* _Your task_: Print every record below exactly as it stands.

* _Input data_:
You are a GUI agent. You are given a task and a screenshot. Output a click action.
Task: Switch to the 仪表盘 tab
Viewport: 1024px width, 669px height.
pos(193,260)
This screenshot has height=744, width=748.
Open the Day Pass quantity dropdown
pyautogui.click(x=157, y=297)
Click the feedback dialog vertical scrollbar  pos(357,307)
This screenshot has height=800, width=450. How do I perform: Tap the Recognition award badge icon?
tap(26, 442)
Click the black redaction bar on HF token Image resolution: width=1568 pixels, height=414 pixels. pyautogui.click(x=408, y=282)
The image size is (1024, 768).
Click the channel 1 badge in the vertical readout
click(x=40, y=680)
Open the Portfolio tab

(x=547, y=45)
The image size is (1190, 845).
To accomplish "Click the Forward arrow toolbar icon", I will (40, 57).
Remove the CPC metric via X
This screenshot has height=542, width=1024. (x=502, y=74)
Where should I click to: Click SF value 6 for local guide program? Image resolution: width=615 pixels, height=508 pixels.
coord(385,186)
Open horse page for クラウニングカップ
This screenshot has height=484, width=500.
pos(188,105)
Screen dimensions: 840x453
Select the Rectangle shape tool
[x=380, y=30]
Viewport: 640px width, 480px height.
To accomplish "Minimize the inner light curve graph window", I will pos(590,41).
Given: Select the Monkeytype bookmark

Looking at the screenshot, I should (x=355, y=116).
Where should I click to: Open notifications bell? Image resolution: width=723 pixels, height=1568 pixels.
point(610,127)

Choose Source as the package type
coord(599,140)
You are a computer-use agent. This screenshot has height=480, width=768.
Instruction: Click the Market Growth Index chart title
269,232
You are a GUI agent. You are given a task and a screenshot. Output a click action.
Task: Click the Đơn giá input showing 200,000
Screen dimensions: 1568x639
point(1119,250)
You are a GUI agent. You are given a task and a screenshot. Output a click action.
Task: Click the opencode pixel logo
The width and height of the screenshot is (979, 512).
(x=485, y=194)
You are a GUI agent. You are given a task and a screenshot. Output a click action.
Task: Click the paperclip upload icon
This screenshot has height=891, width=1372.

* _Solution to the exercise_:
You are a GUI agent. You are given a task and a screenshot. Output a click action.
Task: Switch to the 仪表盘 tab
Viewport: 1024px width, 669px height.
pos(193,260)
This screenshot has height=744, width=748.
Open the Day Pass quantity dropdown
pyautogui.click(x=157, y=297)
Click the feedback dialog vertical scrollbar  pos(357,307)
This screenshot has height=800, width=450. How do I perform: Tap the Recognition award badge icon?
tap(26, 442)
Click the black redaction bar on HF token Image resolution: width=1568 pixels, height=414 pixels. pyautogui.click(x=408, y=282)
The image size is (1024, 768).
Click the channel 1 badge in the vertical readout
click(x=40, y=680)
Open the Portfolio tab

(x=547, y=45)
The image size is (1190, 845).
To accomplish "Click the Forward arrow toolbar icon", I will (40, 57).
Remove the CPC metric via X
This screenshot has height=542, width=1024. (x=502, y=74)
Where should I click to: Click SF value 6 for local guide program? Image resolution: width=615 pixels, height=508 pixels.
coord(385,186)
Open horse page for クラウニングカップ
This screenshot has height=484, width=500.
pos(188,105)
Screen dimensions: 840x453
Select the Rectangle shape tool
[x=380, y=30]
Viewport: 640px width, 480px height.
To accomplish "Minimize the inner light curve graph window", I will pos(590,41).
Given: Select the Monkeytype bookmark

Looking at the screenshot, I should (x=355, y=116).
Where should I click to: Open notifications bell? Image resolution: width=723 pixels, height=1568 pixels.
point(610,127)

Choose Source as the package type
coord(599,140)
You are a computer-use agent. This screenshot has height=480, width=768.
Instruction: Click the Market Growth Index chart title
269,232
You are a GUI agent. You are given a task and a screenshot. Output a click action.
Task: Click the Đơn giá input showing 200,000
Screen dimensions: 1568x639
point(1119,250)
You are a GUI agent. You are given a task and a screenshot. Output a click action.
Task: Click the opencode pixel logo
The width and height of the screenshot is (979, 512).
(x=485, y=194)
You are a GUI agent. You are given a task and a screenshot. Output a click action.
Task: Click the paperclip upload icon
This screenshot has height=891, width=1372.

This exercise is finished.